Поставленная задача 1:
Изложите сжато абзац отрывка, который начинается словами «Через несколько дней после этого», и сохраните его основные факты.

Фрагмент источника:
По прибытии в Киото Наследник в штатском платье, сопровождаемый греческим принцем Георгом и переводчиком маркизом Ито, пешком отправился к Теракуто, жившему в роще. И вот что сказал Теракуто (выдержки из воспоминаний маркиза Ито, вышедших на английском языке):
«Так суждено свыше! Благословенна милость Неба за счастье, о котором не мог помыслить старый Теракуто. Опасность витает над твоей главой, но смерть отступит, и трость будет сильнее меча, и трость засияет блеском. Два венца суждены тебе – земной и небесный. Играют самоцветные камни на короне твоей, владыка могущественной державы. Но слава мира проходит, и померкнут камни на земном венце, сияние венца небесного пребудет вовеки. Великие скорби и потрясения ждут тебя и страну твою. Ты будешь бороться за всех, и все будут против тебя. На краю бездны растут красивые цветы, дети рвутся к цветам и падают в бездну, если не слушают предупреждений отца. Ты принесешь жертву за весь свой народ, как искупитель за его безрассудства».
Через несколько дней после этого состоялось покушение на жизнь Наследника. Фанатик-японец ударил его саблей (самурайским мечом) по голове, причинив неопасное ранение, так как принц Георг, находившийся все время при Наследнике, отбил удар бамбуковой тростью. По повелению Александра Третьего трость, сыгравшая такую роль, была осыпана алмазами и возвращена принцу Георгу. Таким образом, трость оказалась сильнее меча, и трость засияла. Записи современников говорят, что после посещения отшельника Теракуто Наследник долгий срок был задумчив и грустен».

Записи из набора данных

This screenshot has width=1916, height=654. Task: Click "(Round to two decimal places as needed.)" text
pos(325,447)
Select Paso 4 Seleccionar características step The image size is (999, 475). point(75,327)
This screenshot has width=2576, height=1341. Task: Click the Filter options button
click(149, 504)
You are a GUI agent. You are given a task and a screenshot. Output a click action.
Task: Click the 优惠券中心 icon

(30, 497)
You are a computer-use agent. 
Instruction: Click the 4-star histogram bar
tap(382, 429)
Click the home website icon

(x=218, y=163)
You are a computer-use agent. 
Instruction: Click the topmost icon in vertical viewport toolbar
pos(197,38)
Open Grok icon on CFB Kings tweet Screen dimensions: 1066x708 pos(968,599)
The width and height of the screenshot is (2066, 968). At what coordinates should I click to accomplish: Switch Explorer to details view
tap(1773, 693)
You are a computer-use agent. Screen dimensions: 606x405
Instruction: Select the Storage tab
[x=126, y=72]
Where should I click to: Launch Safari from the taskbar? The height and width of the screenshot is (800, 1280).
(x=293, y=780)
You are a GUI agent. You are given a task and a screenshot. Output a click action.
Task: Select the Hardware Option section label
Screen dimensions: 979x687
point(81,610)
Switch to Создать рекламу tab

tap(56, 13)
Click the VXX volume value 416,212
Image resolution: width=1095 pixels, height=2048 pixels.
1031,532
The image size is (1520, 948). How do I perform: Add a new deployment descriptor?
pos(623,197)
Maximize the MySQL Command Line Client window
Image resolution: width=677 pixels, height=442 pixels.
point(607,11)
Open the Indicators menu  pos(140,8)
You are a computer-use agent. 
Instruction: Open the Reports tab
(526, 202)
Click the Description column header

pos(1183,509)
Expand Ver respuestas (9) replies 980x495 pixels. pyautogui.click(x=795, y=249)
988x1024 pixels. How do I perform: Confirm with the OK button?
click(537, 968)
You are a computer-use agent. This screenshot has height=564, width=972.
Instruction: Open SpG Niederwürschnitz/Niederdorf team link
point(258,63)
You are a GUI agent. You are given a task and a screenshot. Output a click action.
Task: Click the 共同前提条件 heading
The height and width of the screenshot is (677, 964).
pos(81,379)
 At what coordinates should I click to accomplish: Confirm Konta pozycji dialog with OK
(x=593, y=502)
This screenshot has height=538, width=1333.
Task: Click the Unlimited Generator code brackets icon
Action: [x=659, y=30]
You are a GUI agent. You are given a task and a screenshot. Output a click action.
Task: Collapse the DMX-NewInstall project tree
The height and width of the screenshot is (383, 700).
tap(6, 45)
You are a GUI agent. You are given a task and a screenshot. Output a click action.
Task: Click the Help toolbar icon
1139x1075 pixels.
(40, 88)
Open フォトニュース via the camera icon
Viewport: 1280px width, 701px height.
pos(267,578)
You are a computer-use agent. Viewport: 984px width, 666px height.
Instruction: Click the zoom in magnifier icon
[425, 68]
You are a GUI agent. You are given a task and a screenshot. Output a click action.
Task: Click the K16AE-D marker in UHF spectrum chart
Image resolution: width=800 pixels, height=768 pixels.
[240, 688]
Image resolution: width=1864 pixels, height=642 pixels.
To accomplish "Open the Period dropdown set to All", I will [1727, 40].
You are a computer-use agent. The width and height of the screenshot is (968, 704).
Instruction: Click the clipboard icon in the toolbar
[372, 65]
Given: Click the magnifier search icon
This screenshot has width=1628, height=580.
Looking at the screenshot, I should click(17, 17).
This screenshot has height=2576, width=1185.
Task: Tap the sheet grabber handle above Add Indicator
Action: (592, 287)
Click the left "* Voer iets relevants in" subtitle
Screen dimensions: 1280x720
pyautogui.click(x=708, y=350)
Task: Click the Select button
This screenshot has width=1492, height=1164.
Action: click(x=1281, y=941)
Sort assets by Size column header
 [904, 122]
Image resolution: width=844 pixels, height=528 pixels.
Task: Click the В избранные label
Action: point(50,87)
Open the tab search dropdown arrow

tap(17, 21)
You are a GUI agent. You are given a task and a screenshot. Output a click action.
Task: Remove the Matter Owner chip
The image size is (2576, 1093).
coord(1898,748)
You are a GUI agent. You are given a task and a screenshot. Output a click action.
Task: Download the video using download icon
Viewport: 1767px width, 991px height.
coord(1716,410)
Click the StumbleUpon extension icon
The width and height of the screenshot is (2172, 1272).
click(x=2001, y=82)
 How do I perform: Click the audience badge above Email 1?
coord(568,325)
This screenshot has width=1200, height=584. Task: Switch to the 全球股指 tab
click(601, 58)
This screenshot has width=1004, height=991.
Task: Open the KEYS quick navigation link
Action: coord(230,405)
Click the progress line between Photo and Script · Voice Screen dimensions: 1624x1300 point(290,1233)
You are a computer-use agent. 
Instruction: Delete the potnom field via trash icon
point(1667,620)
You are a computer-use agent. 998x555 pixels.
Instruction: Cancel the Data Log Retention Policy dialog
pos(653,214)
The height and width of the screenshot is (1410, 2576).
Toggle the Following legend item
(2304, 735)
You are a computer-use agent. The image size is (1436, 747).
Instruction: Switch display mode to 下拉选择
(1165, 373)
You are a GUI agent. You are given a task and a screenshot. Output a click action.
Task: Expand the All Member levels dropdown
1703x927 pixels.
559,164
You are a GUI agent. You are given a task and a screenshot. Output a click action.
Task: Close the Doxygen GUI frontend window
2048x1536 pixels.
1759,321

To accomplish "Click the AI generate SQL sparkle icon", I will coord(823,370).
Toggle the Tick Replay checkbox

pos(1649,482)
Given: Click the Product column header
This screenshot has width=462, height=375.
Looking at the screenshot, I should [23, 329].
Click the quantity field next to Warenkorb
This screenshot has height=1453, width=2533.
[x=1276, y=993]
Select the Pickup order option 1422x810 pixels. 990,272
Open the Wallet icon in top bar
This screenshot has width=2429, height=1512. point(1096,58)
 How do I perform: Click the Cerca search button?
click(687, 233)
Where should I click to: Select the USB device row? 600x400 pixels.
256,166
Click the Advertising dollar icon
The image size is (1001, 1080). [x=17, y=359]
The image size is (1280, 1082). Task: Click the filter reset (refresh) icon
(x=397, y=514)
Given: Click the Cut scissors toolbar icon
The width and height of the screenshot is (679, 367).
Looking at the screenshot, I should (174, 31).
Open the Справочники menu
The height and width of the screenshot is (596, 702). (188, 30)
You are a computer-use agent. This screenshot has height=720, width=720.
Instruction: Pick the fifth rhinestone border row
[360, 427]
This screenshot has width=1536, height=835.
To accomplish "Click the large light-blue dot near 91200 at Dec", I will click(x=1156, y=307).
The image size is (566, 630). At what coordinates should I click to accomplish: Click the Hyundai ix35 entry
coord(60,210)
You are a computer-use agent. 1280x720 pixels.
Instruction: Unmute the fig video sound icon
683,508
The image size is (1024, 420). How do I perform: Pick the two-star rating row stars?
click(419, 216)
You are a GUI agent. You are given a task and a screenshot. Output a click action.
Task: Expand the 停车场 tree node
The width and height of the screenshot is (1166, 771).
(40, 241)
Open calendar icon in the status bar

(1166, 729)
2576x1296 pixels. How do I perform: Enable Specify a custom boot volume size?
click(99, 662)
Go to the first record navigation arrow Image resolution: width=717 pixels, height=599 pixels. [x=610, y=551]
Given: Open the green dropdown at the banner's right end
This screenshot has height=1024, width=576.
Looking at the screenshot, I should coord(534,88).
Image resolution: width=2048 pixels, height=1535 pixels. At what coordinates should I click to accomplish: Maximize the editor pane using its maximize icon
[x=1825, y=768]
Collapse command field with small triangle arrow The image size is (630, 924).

Поставленная задача 2:
Оформите в виде таблицы Markdown строки записей от строки, содержащей «Go to the first», до конца записей включительно, без пустых строк. Используйте столбцы «№» (порядковый номер) и «Строка» (текст строки).

Готовый ответ 1:
Через несколько дней после посещения Теракуто на Наследника было совершено покушение. Фанатик-японец ударил его саблей по голове, однако ранение оказалось неопасным: принц Георг отбил удар бамбуковой тростью. По повелению Александра Третьего эту трость осыпали алмазами и вернули принцу Георгу. Так трость оказалась сильнее меча и засияла. По записям современников, после визита к отшельнику Наследник долго оставался задумчивым и грустным.

Готовый ответ 2:
| № | Строка |
|---|---|
| 1 | Go to the first record navigation arrow Image resolution: width=717 pixels, height=599 pixels. [x=610, y=551] |
| 2 | Given: Open the green dropdown at the banner's right end |
| 3 | This screenshot has height=1024, width=576. |
| 4 | Looking at the screenshot, I should coord(534,88). |
| 5 | Image resolution: width=2048 pixels, height=1535 pixels. At what coordinates should I click to accomplish: Maximize the editor pane using its maximize icon |
| 6 | [x=1825, y=768] |
| 7 | Collapse command field with small triangle arrow The image size is (630, 924). |